Scaling the abruptly autofocusing beam

Abruptly autofocusing beams (AAF) have been intensively investigated since their debut in 2010. Thanks to their abruptly focusing properties, AAF beams have great potentials in diverse applications. One of the demonstrated applications is the multiphoton polymerization in multiple scales. On the otherside, more and more novel efficient shaping techniques are demanded for material processing particularly in the nano-/micro-scale. In this scale, the precise control of the optical focus is quite critical for fabricating finer structures of higher qualities. Despite of the possibility of shaping AAF beams either in Fourier-space or in direct-space, more shaping schemes were proposed and implemented in the Fourier space. And scaling the AAF beams in the direct space have remained the most significant challenge.

Researchers led by Professor Chen Xie at Tianjin University in China in collaboration with Professor Francois Courvoisier at Université de Bourgogne-Franche-Comté in France developed a smart scaling technique to manipulate the geometry of the AAF beams in the direct space, including the peak intensity, the focal size and its axial location. In their studies, the analytical, numerical simulations and experimental results were all taken into consideration and agreements inbetween the three results come up with a more convincing conclusion. To better understand this technique, they first modelize their AAF beams based on the caustic theory. This model could present a quite intuitive picture in terms of the curved trajectories forming the AAF geometries. With the help of this physical model, a shaping scheme is proposed by introducing a scaling factor directly in the radial phase of a self-accelerating AAF beams. Besides, they also build a numerical model based on the real physical parameters in their experimental setup to beter design this complex structured beams. The authors’ work is published in the Optics Express, one of the renowned journals from the Optical Society of America.

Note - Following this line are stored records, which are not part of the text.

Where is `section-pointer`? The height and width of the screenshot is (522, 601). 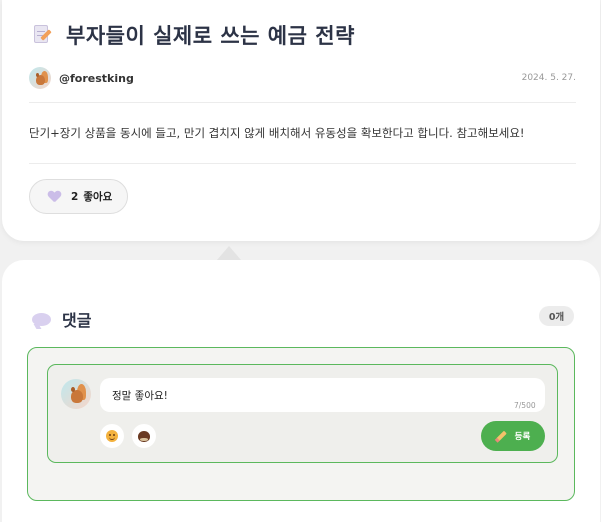
section-pointer is located at coordinates (229, 253).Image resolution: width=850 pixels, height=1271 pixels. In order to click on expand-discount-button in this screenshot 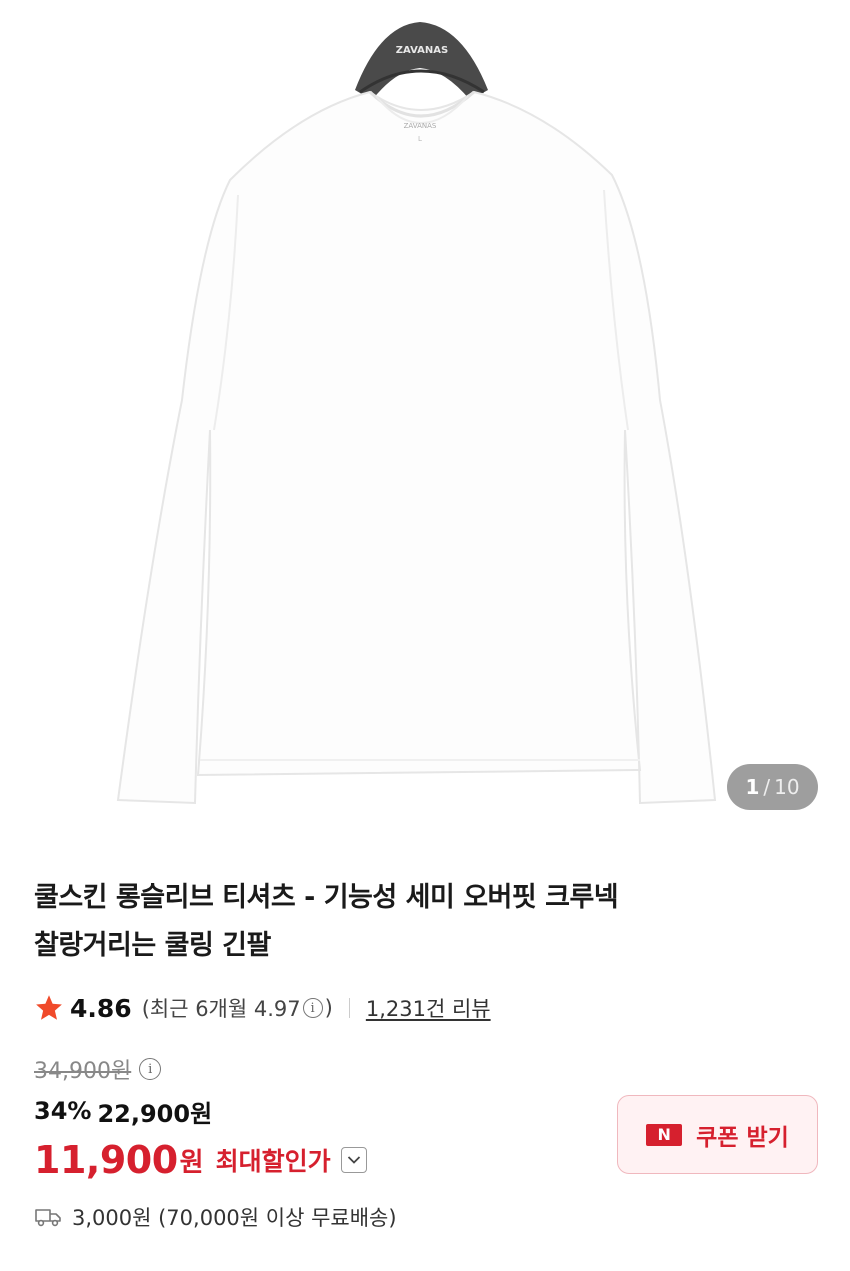, I will do `click(354, 1160)`.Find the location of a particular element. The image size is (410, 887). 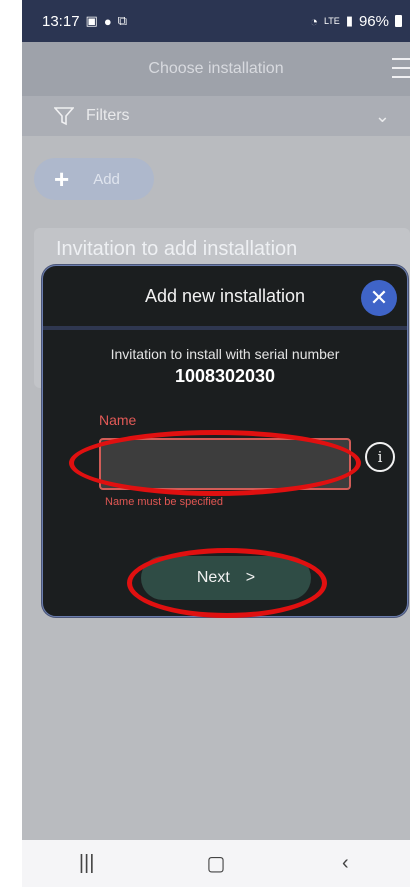

add-button: + Add is located at coordinates (94, 179).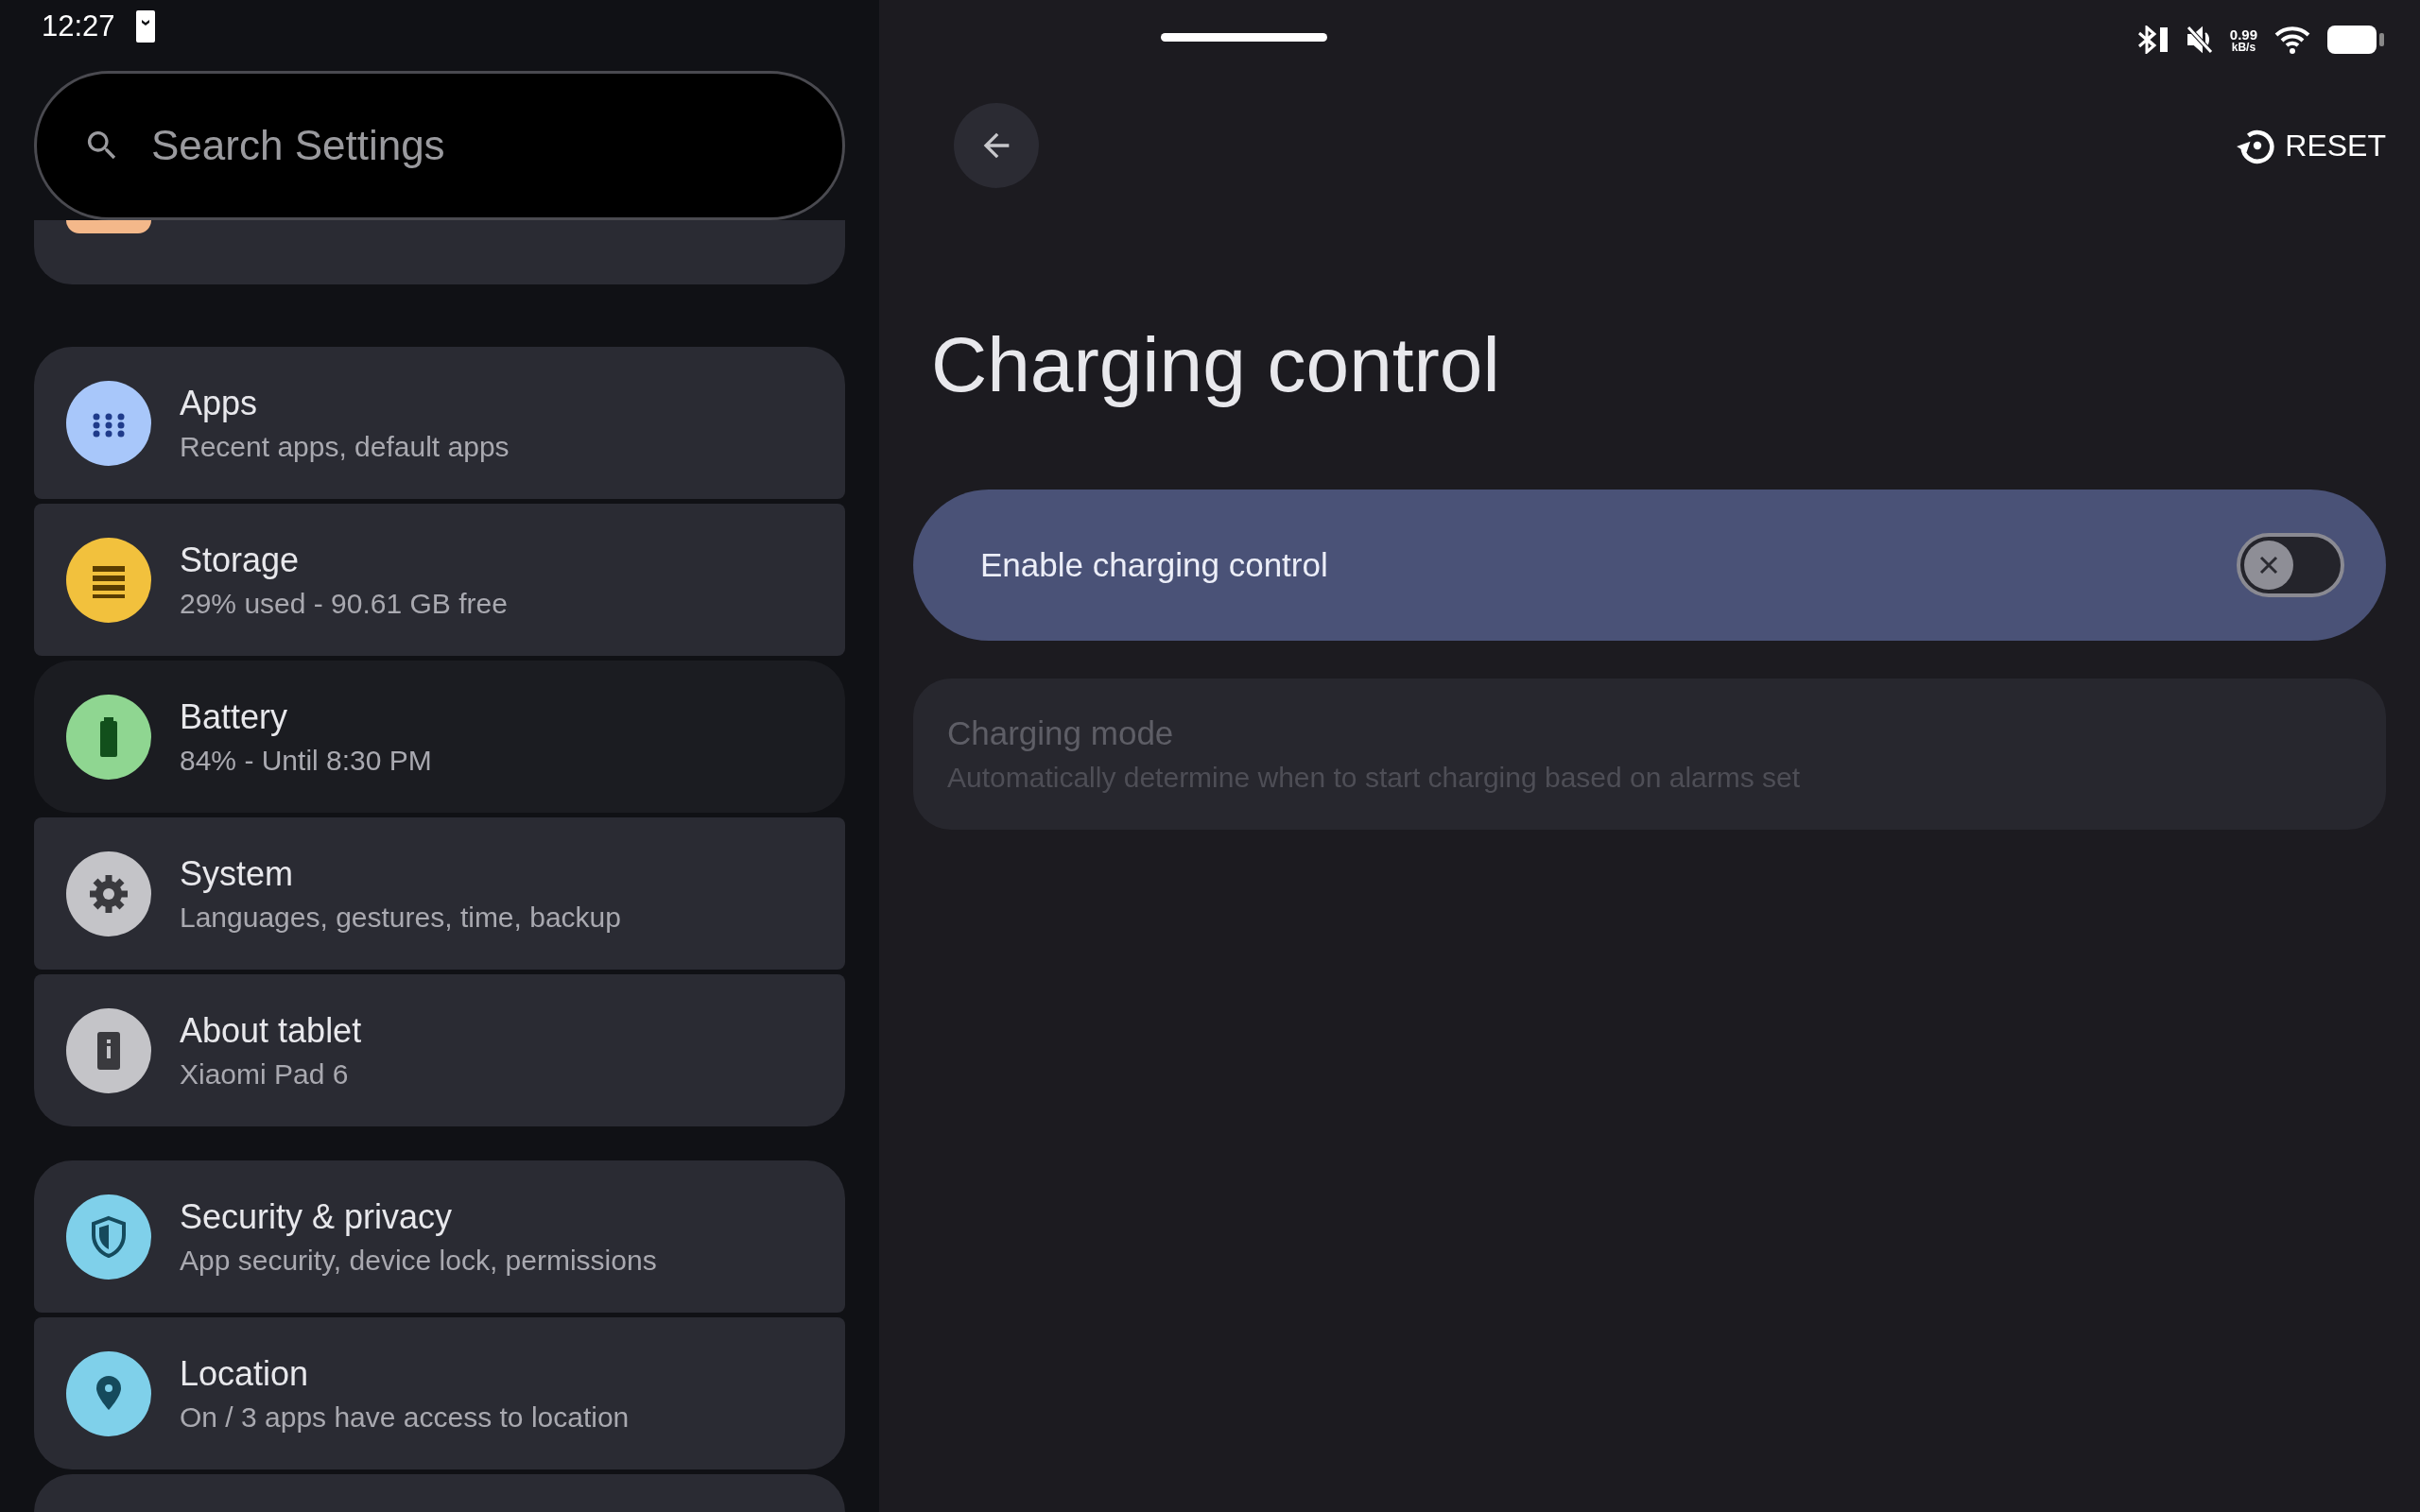 This screenshot has width=2420, height=1512. I want to click on settings-item: About tablet Xiaomi Pad 6, so click(440, 1050).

Their analytical results predict exactly the same scaling trend confirmed by experimental and simulated results, revealing the effects of their scaling factors on the profiles of the AAF beams. With the factor multiplied to the raidal phase of an AAF beam, the radial size of its focus would be linearly-scaled with a linearly-shifted axial location. Besides, with the dependence of peak intensity on the scaling factor revealed in their analytical study, they also demonstrated the possibility of keeping the peak intensity of the beams on a constant level while varying scaling factors. This could be very interesting to many applications such as material processing and particle manipulation.

The study is considered one of the most notable studies in terms of shaping AAF beams. Even if their analytical results were deduced under paraxial approximation, good agreement are also demonstrated in the non-paraxial experiments. Besides, their analytical results on the scaling characteristic are applied not only to AAF beams, but also to any cylindrically symmetric structured beam. The technique can also reduce the cost and complexity of scaling AAF beams as less lens are required in the direct-space scheme comparing with those in the Fourier space. The simplicity and workability of the advanced technology make it very reliable and hence will benifit many potential applications.